Records from a data collection:
_ _ _ _ _
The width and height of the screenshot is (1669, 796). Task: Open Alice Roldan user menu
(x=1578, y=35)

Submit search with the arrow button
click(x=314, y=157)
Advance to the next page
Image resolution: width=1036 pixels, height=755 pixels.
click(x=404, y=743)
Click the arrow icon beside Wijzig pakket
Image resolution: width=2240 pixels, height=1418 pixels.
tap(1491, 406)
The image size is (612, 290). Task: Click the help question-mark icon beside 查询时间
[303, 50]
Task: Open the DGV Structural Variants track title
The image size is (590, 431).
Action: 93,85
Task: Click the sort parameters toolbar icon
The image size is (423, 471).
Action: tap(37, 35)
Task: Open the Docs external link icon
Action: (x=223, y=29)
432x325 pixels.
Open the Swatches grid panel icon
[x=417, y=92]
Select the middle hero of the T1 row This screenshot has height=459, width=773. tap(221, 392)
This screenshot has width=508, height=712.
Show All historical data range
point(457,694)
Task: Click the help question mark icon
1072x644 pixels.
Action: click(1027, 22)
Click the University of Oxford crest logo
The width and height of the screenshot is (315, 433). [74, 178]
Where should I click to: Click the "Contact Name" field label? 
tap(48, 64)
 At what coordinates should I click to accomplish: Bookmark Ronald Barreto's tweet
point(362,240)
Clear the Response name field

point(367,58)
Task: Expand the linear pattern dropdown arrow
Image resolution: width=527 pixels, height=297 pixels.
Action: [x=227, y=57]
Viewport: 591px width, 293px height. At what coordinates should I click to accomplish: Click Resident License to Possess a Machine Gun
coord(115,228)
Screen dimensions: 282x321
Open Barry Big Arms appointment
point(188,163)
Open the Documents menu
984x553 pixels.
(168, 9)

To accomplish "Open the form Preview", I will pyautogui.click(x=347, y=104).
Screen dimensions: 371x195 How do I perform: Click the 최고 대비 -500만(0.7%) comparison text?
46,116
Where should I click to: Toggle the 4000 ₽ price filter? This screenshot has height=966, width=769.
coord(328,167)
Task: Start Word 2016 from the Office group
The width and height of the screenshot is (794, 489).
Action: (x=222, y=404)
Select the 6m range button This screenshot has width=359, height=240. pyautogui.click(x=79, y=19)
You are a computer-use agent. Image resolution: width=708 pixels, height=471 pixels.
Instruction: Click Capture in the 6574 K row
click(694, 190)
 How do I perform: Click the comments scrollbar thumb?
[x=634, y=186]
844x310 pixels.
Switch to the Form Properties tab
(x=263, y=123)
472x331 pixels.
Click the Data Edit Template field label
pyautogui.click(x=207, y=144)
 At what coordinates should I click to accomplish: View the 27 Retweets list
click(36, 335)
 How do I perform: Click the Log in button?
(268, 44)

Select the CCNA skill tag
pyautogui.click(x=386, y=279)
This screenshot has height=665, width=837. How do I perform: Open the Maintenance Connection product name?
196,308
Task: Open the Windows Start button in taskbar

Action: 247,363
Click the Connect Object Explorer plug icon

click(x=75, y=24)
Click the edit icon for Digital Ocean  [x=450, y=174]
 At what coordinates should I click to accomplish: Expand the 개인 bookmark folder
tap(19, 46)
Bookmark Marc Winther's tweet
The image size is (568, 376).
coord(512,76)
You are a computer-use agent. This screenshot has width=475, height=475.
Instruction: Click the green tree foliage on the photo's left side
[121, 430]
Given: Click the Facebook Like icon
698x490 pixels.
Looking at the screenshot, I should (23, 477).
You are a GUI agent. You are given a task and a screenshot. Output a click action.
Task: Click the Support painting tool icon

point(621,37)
_ _ _ _ _
■ TASK BRIEF ■
Copy every record shown above, exactly and completely.

■ ANSWER SECTION ■
The width and height of the screenshot is (1669, 796). Task: Open Alice Roldan user menu
(x=1578, y=35)

Submit search with the arrow button
click(x=314, y=157)
Advance to the next page
Image resolution: width=1036 pixels, height=755 pixels.
click(x=404, y=743)
Click the arrow icon beside Wijzig pakket
Image resolution: width=2240 pixels, height=1418 pixels.
tap(1491, 406)
The image size is (612, 290). Task: Click the help question-mark icon beside 查询时间
[303, 50]
Task: Open the DGV Structural Variants track title
The image size is (590, 431).
Action: 93,85
Task: Click the sort parameters toolbar icon
The image size is (423, 471).
Action: tap(37, 35)
Task: Open the Docs external link icon
Action: (x=223, y=29)
432x325 pixels.
Open the Swatches grid panel icon
[x=417, y=92]
Select the middle hero of the T1 row This screenshot has height=459, width=773. tap(221, 392)
This screenshot has width=508, height=712.
Show All historical data range
point(457,694)
Task: Click the help question mark icon
1072x644 pixels.
Action: click(1027, 22)
Click the University of Oxford crest logo
The width and height of the screenshot is (315, 433). [74, 178]
Where should I click to: Click the "Contact Name" field label? 
tap(48, 64)
 At what coordinates should I click to accomplish: Bookmark Ronald Barreto's tweet
point(362,240)
Clear the Response name field

point(367,58)
Task: Expand the linear pattern dropdown arrow
Image resolution: width=527 pixels, height=297 pixels.
Action: [x=227, y=57]
Viewport: 591px width, 293px height. At what coordinates should I click to accomplish: Click Resident License to Possess a Machine Gun
coord(115,228)
Screen dimensions: 282x321
Open Barry Big Arms appointment
point(188,163)
Open the Documents menu
984x553 pixels.
(168, 9)

To accomplish "Open the form Preview", I will pyautogui.click(x=347, y=104).
Screen dimensions: 371x195 How do I perform: Click the 최고 대비 -500만(0.7%) comparison text?
46,116
Where should I click to: Toggle the 4000 ₽ price filter? This screenshot has height=966, width=769.
coord(328,167)
Task: Start Word 2016 from the Office group
The width and height of the screenshot is (794, 489).
Action: (x=222, y=404)
Select the 6m range button This screenshot has width=359, height=240. pyautogui.click(x=79, y=19)
You are a computer-use agent. Image resolution: width=708 pixels, height=471 pixels.
Instruction: Click Capture in the 6574 K row
click(694, 190)
 How do I perform: Click the comments scrollbar thumb?
[x=634, y=186]
844x310 pixels.
Switch to the Form Properties tab
(x=263, y=123)
472x331 pixels.
Click the Data Edit Template field label
pyautogui.click(x=207, y=144)
 At what coordinates should I click to accomplish: View the 27 Retweets list
click(36, 335)
 How do I perform: Click the Log in button?
(268, 44)

Select the CCNA skill tag
pyautogui.click(x=386, y=279)
This screenshot has height=665, width=837. How do I perform: Open the Maintenance Connection product name?
196,308
Task: Open the Windows Start button in taskbar

Action: 247,363
Click the Connect Object Explorer plug icon

click(x=75, y=24)
Click the edit icon for Digital Ocean  [x=450, y=174]
 At what coordinates should I click to accomplish: Expand the 개인 bookmark folder
tap(19, 46)
Bookmark Marc Winther's tweet
The image size is (568, 376).
coord(512,76)
You are a computer-use agent. This screenshot has width=475, height=475.
Instruction: Click the green tree foliage on the photo's left side
[121, 430]
Given: Click the Facebook Like icon
698x490 pixels.
Looking at the screenshot, I should (23, 477).
You are a GUI agent. You are given a task and a screenshot. Output a click action.
Task: Click the Support painting tool icon

point(621,37)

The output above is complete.